The new tariffs, totalling up to nearly 22% of the import prices, would probably have a mainly symbolic function, rather than reducing the already skimpy sales of such vehicles in China.
Other tariffs and taxes already in place have limited sales of American imports by helping raise their retail prices by about three times what the same cars and SUVs sell for in the United States.
Still, firing a trade volley at American exports of automobiles, one of the most politically sensitive industries in international trade, could only escalate trade hostilities between China and the United States.

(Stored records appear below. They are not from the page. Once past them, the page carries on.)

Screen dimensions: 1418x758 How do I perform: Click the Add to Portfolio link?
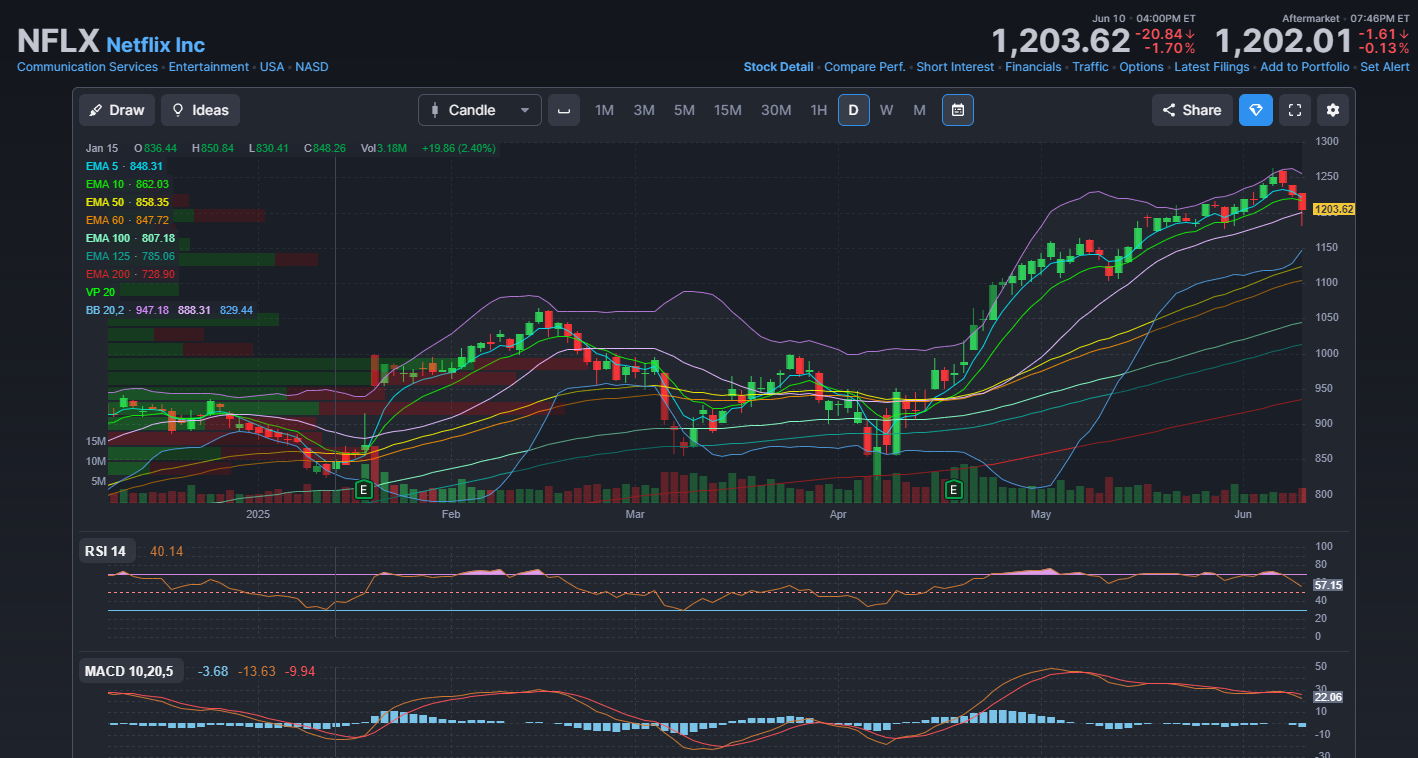[x=1304, y=67]
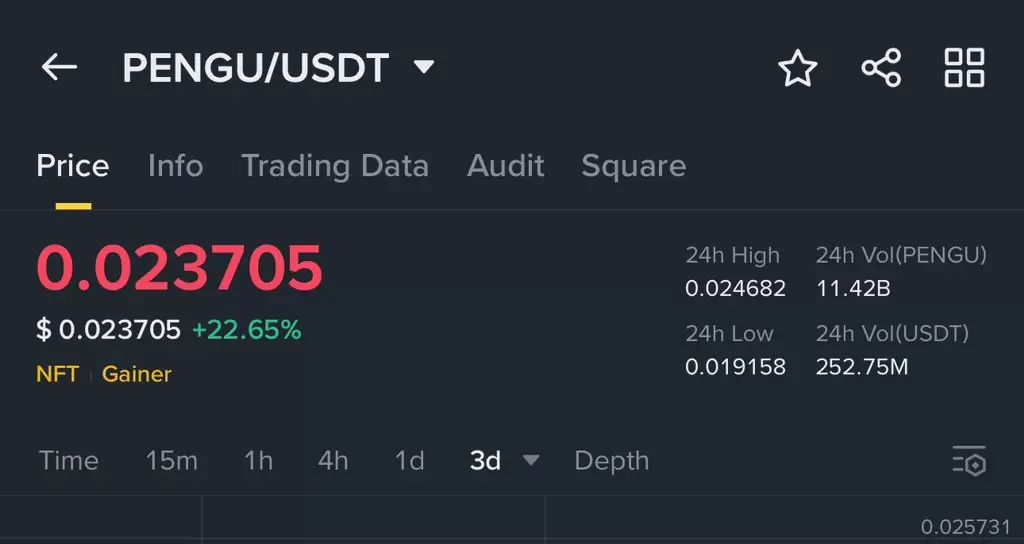Select the 4h chart interval
1024x544 pixels.
333,461
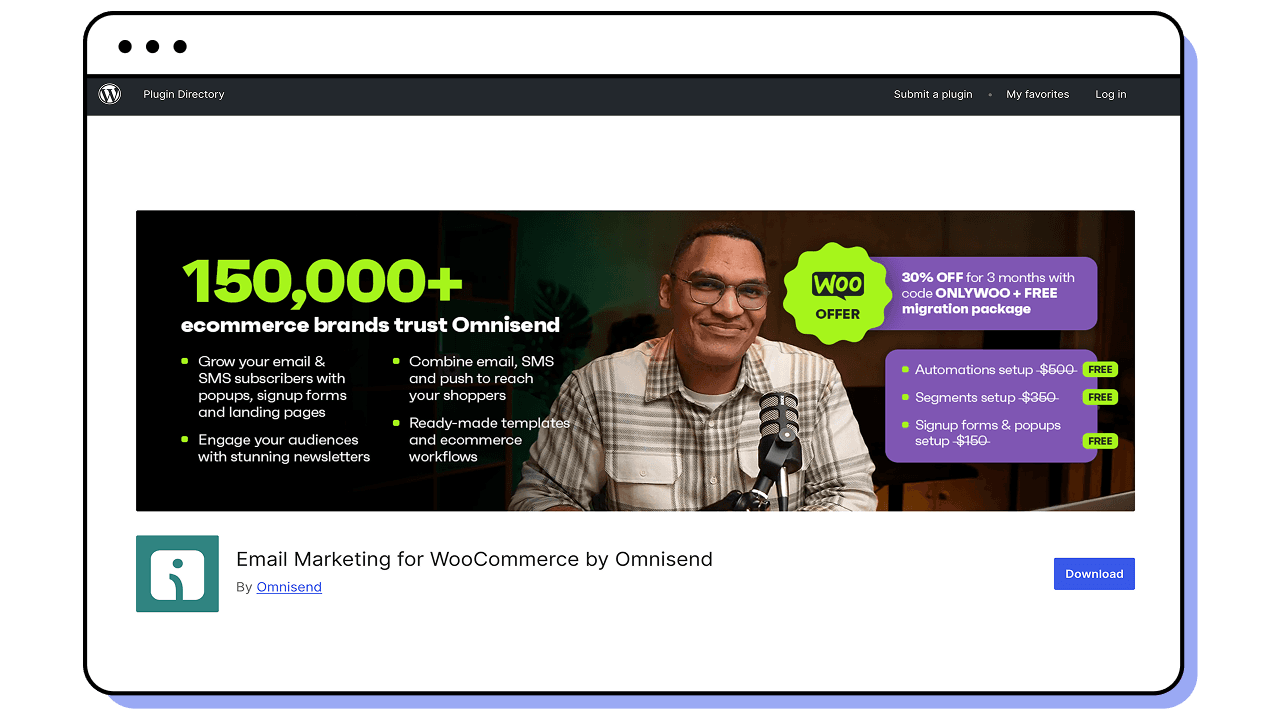Click FREE badge beside Automations setup
Viewport: 1280px width, 720px height.
(x=1100, y=369)
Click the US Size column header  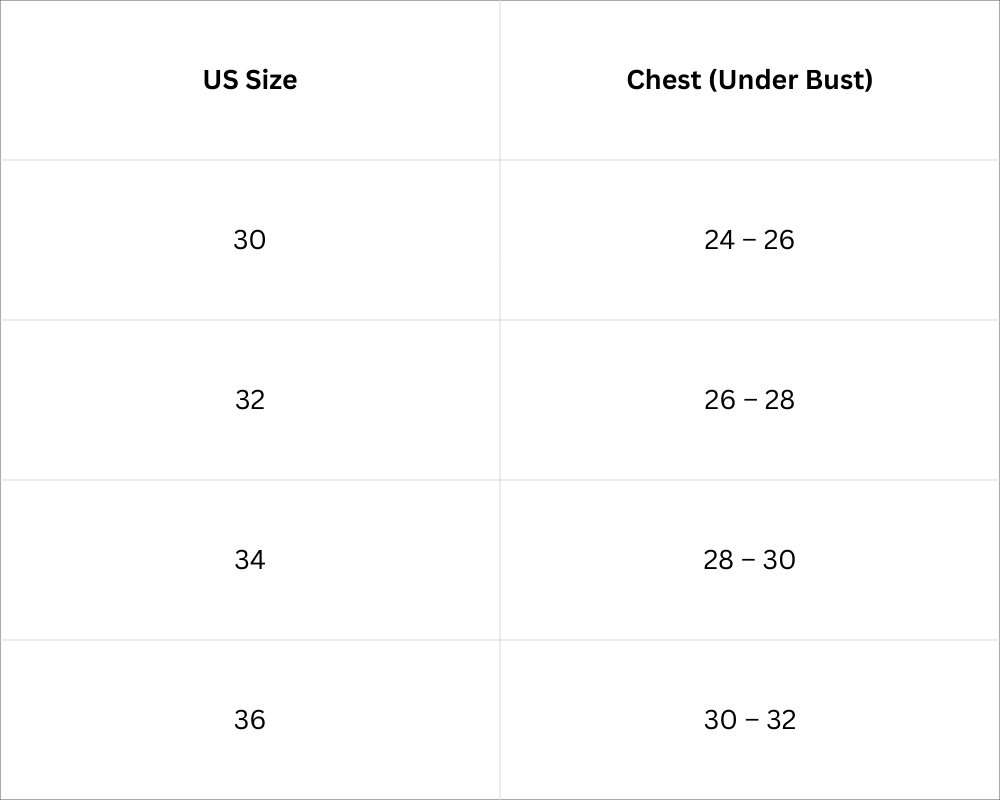click(250, 80)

China’s move drew immediate criticism from the Obama administration. “We are very disappointed in this action by China,” said Carol Guthrie, a spokeswoman for the office of the United States Trade Representative.
“We will be discussing this latest action with both our stakeholders and Congress to determine the best course going forward.”
China’s Commerce Ministry, which has conducted a two-year trade investigation of the American imports, gave no explanation for its decision to impose the duties.
The duties would mainly affect General Motors, which exports Cadillac SUVs and cars to China; Chrysler, which exports Jeeps; the BMW Group of Germany, which exports BMW SUVs from South Carolina; and Daimler of Germany, which exports Mercedes SUVs from a factory in Alabama.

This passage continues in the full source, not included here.